The Agreement contemplated a number of payments to Husband. Among them, during the Transition Period, he would be paid a base salary of $20,833 per month. He would also receive a lump sum of $7,500,000 on the effective date of the Agreement "in consideration of the covenants and commitments hereunder" and his execution of the Initial Release; a second lump sum payment of $7,500,000 "in lieu of any wages [other than base salary] for services provided during the Transition Period and in consideration of the covenants and commitments hereunder" unless a "Cause Event" occurred; an installment of $4,000,000 of his "2008 plan cycle award under the BGI Long Term Incentive Plan (the 'LTIP')" in February 2010 unless a Cause Event occurred; and "a payment under Barclays' Long Term Cash Plan (the 'LTCP') in the amount of $2,100,000 in March 2010" unless a Cause Event occurred. He would continue to participate in BGI's Deferral Bonus Plan (DBP), and BGI would release his awards unless a Cause Event occurred; and his stock options under the Equity Ownership Plan (EOP) would continue to vest.
A "Cause Event" was defined to mean Husband's failure to perform his duties under the Agreement, engaging in gross misconduct injurious to BGI, conviction of a felony, a breach of his covenants and commitments (including the non-solicitation agreement and non-competition agreement), or his failure to resign his positions with BGI and its affiliates upon request.

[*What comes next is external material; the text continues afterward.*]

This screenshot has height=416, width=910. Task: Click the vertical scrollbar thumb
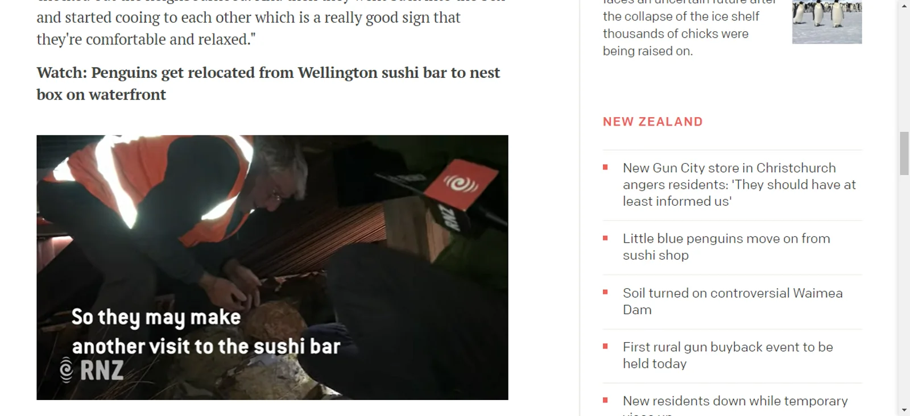pyautogui.click(x=904, y=153)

Although the Agreement stated that this payment was $2.1 million, the parties later agreed that Husband was paid $4.2 million.

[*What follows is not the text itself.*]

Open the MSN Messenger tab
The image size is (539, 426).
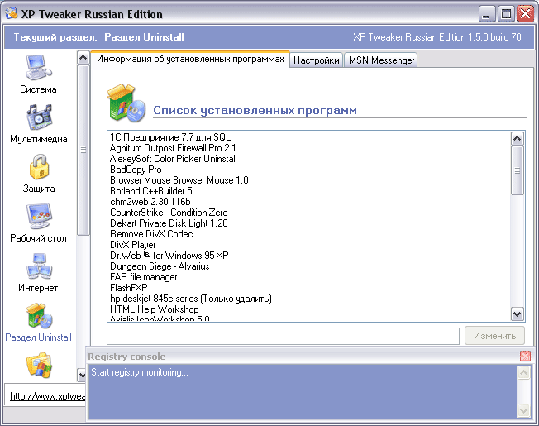click(x=379, y=60)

The LTIP, LTCP, and DBP (referred to as the "British schemes") were described as "expectations," and were contingent on the discretion of management. Husband's expert on executive compensation opined that if Husband had not entered into the Agreement, he would not have been entitled to, and likely would not have received, those payments.

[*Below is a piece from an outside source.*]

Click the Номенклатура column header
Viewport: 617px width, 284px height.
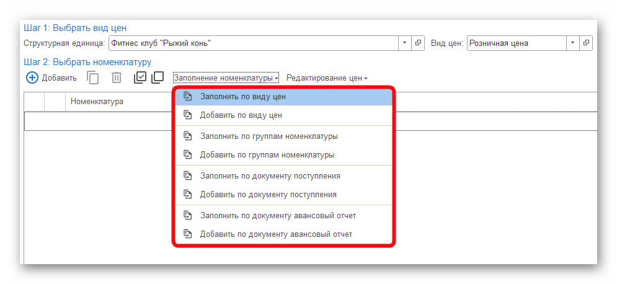[97, 101]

Exhibit F to the Agreement was a "Non-Solicitation and Confidentiality Agreement," which Husband had signed in November 2000. It prohibited Husband, during his employment with BGI and for one year afterward, from soliciting any employee to accept employment elsewhere, inducing any clients to take their business elsewhere, or competing with BGI. In the event of breach of the non-solicitation or non-competition agreement, Husband would not be entitled to severance pay and he would forfeit his unvested or vested but unexercised stock options.
Wife understood that BGI was letting Husband go and that the purpose of the Agreement was to give him money to leave Barclays. An attorney who represented BGI in preparing the Agreement testified that Husband's employment was going to be terminated and that the Agreement was a severance agreement. The attorney who represented Husband in the negotiation testified that through the Agreement, BGI "pa[id] him for a departure." Husband's expert on employment law and employee mobility testified that Husband had to "abide by the restrictive covenants in return for the payments."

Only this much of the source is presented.